Hoje, no entanto, Stephanie já pensa em ficar. Com mais dois anos de curso de administração pela frente, quer fazer um MBA antes de decidir se fica de vez no país.
– Ainda penso muito nisso. Tenho dois anos de faculdade pela frente, quero fazer um MBA. A principio, fico mais quatro anos. Depois, não sei. Não sei se volto e largo o boliche. Eu penso em ser profissional aqui, disputar campeonatos e ganhar dinheiro. É um país que, mesmo para o pessoal que trabalha, tem como praticar o esporte. Tenho que ver se quero fazer. Ninguém vive do boliche, mas aqui eu poderia continuar jogando mesmo trabalhando com outra coisa. No Brasil, não.
Hoje, o pensamento está em Guadalajara. Apesar de já ter no currículo algumas competições pelo Brasil, a possibilidade de defender o país em um Pan anima Stephanie.
– Já passei por Mundiais. Mas agora vou representar o Brasil na maior competição que o esporte tem. O Mundial não é tão grande. O Pan é “o“ torneio para o boliche. Eu tenho treinado, fazendo um trabalho físico também. Se não tiver físico, você não joga. Boliche também cansa.

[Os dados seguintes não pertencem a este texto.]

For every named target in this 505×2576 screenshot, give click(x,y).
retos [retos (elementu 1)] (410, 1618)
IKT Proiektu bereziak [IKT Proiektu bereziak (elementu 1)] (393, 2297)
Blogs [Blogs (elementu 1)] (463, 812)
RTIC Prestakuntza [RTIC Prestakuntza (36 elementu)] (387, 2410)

Em Guadalajara, Stephanie já sabe de cor suas principais rivais. Embora reconheça o favoritismo das americanas, diz que, se estiver em um dia bom, pode surpreender.
– As americanas são profissionais. Mas talvez a minha adversária esteja com uma dor de cabeça no dia e eu acabo jogando melhor do que ela. Depende de cada um. Eu acho que o maior rival são os EUA. Quem eu conheço dos outros países, já joguei varias vezes. Então, temos chances.
No Pan, o Brasil vai levar outros três jogadores na equipe. Além de Stephanie, o carioca Márcio Vieira, o paulista Marcelo Suartz e a paranaense Marizete Scleer vão representar o país em Guadalajara.